LAKE FOREST – It’s easy to say that what he’ll go through on Saturday will be like any other coach that’s lost their job in one place then returned there with another team.
It’s just not that simple with Chuck Pagano and Indianapolis. The memories go beyond what happened at Lucas Oil Stadium and the big business that is professional football.
This was a life situation, this was personal, and makes this visit back to his former place of employment so much different from others in the league.

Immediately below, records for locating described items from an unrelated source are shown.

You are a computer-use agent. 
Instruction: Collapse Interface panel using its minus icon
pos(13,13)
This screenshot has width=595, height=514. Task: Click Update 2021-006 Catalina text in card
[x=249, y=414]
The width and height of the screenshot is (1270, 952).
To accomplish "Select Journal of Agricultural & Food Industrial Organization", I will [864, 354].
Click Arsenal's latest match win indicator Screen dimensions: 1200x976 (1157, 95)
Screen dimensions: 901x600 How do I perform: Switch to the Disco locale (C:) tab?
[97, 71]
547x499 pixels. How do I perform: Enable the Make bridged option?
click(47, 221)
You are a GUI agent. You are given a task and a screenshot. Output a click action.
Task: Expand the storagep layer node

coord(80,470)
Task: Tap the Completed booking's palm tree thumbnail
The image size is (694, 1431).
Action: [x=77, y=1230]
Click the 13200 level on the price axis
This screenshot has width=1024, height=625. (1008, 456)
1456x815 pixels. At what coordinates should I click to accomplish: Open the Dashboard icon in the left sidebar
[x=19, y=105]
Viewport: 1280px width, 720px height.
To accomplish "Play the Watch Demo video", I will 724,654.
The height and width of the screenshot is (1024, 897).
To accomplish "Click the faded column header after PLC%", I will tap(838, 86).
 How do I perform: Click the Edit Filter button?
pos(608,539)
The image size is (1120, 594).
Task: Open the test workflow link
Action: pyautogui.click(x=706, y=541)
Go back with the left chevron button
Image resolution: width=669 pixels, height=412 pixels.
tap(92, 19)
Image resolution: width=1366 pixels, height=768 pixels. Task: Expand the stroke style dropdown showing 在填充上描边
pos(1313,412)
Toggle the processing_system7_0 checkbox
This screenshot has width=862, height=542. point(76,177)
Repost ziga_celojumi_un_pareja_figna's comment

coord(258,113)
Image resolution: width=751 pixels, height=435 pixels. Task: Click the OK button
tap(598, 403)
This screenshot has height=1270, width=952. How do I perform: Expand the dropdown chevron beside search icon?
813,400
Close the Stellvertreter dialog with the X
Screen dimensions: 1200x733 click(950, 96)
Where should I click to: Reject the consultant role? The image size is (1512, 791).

“You always hear about ‘Hoosier Hospitality,’ but until you live it like I had an opportunity to live it, you can’t appreciate it like I appreciate it. Just really, really good people,” said Pagano.
He found that out immediately in September of 2012, the first month of Pagano’s tenure as head coach of the coach when he was diagnosed with Leukemia during the Colts’ off week. The city immediately rallied around him, making “Chuckstrong” banners and merchandise while sending their support through various mediums over the next three months.
Pagano would beat the disease and return for the Colts’ regular season finale against the Texans on December 30th. With Bruce Arians leading the team in his absence, the Colts stunned the NFL with an 11-5 record and a Wild Card berth. The following week, Pagano coached his first playoff game in Indianapolis, losing to the eventual Super Bowl champion Ravens, the team he was with the year before, in the AFC Wild Card round.
That support which came so quickly after he arrived made an impression on the coach, one he kept with him throughout his time with the Colts.
“It was incredible,” said Pagano of the community support. “I was only there a short time before I was diagnosed; and then for that city and that community, the organization to embrace me and support me and my family through that whole journey. It just speaks to what we just talked about – that ‘Hoosier Hospitality.’ Again, living it like we lived it was truly amazing because they didn’t have to do that.
“There’s a lot more good in this world than bad, and you know, really, really good people. I was fortunate to be where I was at that time.”
Certainly, that will be on his mind when he steps onto Lucas Oil Stadium wearing the blue and orange for the first time. He hasn’t been there since he was fired in 2017 after three seasons without a playoff appearance. There’s a job for Pagano to do with the Bears, and that’s to help one of the best defenses in the NFL have a seamless transition between defensive coordinators.
Yet it’s hard for him not to look around and remember that hospitality he was shown in this place, a positive that outweighs any negatives that happened after.
“I’m sure once we get down there and step out onto the field and go through all the pregame stuff and see a lot of old faces and shake a lot of hands, high-fives and all that stuff, it’s business trip,” said Pagano. “We’ve got a game to play and all that stuff; there’s a lot on the line for a lot of these players. So our focus and energy and everything has been, you know, in our preparation for the game.
“But certainly I spent six great years there and a lot of fond memories so it will be pretty cool.”
Maybe he’ll get a little more “Hoosier Hospitality” from the fans on Saturday, even if he’s on a different sideline.